BEGIN Records for the exercise
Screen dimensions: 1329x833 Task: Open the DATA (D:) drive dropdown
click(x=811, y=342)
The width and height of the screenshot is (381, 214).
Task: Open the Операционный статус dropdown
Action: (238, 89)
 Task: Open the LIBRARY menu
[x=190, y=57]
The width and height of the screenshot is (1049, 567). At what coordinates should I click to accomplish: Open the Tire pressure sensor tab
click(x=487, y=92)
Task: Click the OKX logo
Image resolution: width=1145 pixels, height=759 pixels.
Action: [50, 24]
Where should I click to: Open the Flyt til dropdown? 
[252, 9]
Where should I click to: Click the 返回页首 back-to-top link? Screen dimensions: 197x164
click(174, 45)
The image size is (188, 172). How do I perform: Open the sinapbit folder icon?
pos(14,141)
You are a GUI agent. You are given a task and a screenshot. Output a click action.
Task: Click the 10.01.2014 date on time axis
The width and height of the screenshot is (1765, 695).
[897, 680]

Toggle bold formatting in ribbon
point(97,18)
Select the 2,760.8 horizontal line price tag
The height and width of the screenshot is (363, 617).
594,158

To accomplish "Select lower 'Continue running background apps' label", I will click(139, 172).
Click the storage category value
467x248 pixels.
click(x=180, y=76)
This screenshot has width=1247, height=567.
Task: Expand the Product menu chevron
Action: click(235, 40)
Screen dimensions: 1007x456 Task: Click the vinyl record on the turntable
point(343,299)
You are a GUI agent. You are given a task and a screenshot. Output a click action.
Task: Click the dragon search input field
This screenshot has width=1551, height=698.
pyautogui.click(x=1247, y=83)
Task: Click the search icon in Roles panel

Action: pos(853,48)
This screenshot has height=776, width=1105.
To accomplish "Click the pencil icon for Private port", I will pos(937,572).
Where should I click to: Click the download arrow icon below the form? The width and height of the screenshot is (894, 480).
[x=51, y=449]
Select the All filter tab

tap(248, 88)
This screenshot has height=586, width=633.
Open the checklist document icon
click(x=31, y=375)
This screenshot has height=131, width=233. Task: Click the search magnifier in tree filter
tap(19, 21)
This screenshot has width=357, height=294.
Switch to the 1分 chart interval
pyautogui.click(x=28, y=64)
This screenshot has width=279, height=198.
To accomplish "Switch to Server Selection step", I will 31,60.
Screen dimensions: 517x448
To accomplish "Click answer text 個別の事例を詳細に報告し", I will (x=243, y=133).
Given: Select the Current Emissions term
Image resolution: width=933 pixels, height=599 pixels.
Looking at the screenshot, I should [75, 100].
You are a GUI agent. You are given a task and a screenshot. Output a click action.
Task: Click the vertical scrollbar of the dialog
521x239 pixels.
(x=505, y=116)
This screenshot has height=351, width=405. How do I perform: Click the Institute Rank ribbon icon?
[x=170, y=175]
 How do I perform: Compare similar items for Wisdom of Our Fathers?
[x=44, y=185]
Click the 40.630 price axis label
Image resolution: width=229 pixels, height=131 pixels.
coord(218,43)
END Records for the exercise
◆ Problem details ◆
All entries are to be output exactly as they stand.

◆ Your response ◆
Screen dimensions: 1329x833 Task: Open the DATA (D:) drive dropdown
click(x=811, y=342)
The width and height of the screenshot is (381, 214).
Task: Open the Операционный статус dropdown
Action: (238, 89)
 Task: Open the LIBRARY menu
[x=190, y=57]
The width and height of the screenshot is (1049, 567). At what coordinates should I click to accomplish: Open the Tire pressure sensor tab
click(x=487, y=92)
Task: Click the OKX logo
Image resolution: width=1145 pixels, height=759 pixels.
Action: [50, 24]
Where should I click to: Open the Flyt til dropdown? 
[252, 9]
Where should I click to: Click the 返回页首 back-to-top link? Screen dimensions: 197x164
click(174, 45)
The image size is (188, 172). How do I perform: Open the sinapbit folder icon?
pos(14,141)
You are a GUI agent. You are given a task and a screenshot. Output a click action.
Task: Click the 10.01.2014 date on time axis
The width and height of the screenshot is (1765, 695).
[897, 680]

Toggle bold formatting in ribbon
point(97,18)
Select the 2,760.8 horizontal line price tag
The height and width of the screenshot is (363, 617).
594,158

To accomplish "Select lower 'Continue running background apps' label", I will click(139, 172).
Click the storage category value
467x248 pixels.
click(x=180, y=76)
This screenshot has width=1247, height=567.
Task: Expand the Product menu chevron
Action: click(235, 40)
Screen dimensions: 1007x456 Task: Click the vinyl record on the turntable
point(343,299)
You are a GUI agent. You are given a task and a screenshot. Output a click action.
Task: Click the dragon search input field
This screenshot has width=1551, height=698.
pyautogui.click(x=1247, y=83)
Task: Click the search icon in Roles panel

Action: pos(853,48)
This screenshot has height=776, width=1105.
To accomplish "Click the pencil icon for Private port", I will pos(937,572).
Where should I click to: Click the download arrow icon below the form? The width and height of the screenshot is (894, 480).
[x=51, y=449]
Select the All filter tab

tap(248, 88)
This screenshot has height=586, width=633.
Open the checklist document icon
click(x=31, y=375)
This screenshot has height=131, width=233. Task: Click the search magnifier in tree filter
tap(19, 21)
This screenshot has width=357, height=294.
Switch to the 1分 chart interval
pyautogui.click(x=28, y=64)
This screenshot has width=279, height=198.
To accomplish "Switch to Server Selection step", I will 31,60.
Screen dimensions: 517x448
To accomplish "Click answer text 個別の事例を詳細に報告し", I will (x=243, y=133).
Given: Select the Current Emissions term
Image resolution: width=933 pixels, height=599 pixels.
Looking at the screenshot, I should [75, 100].
You are a GUI agent. You are given a task and a screenshot. Output a click action.
Task: Click the vertical scrollbar of the dialog
521x239 pixels.
(x=505, y=116)
This screenshot has height=351, width=405. How do I perform: Click the Institute Rank ribbon icon?
[x=170, y=175]
 How do I perform: Compare similar items for Wisdom of Our Fathers?
[x=44, y=185]
Click the 40.630 price axis label
Image resolution: width=229 pixels, height=131 pixels.
coord(218,43)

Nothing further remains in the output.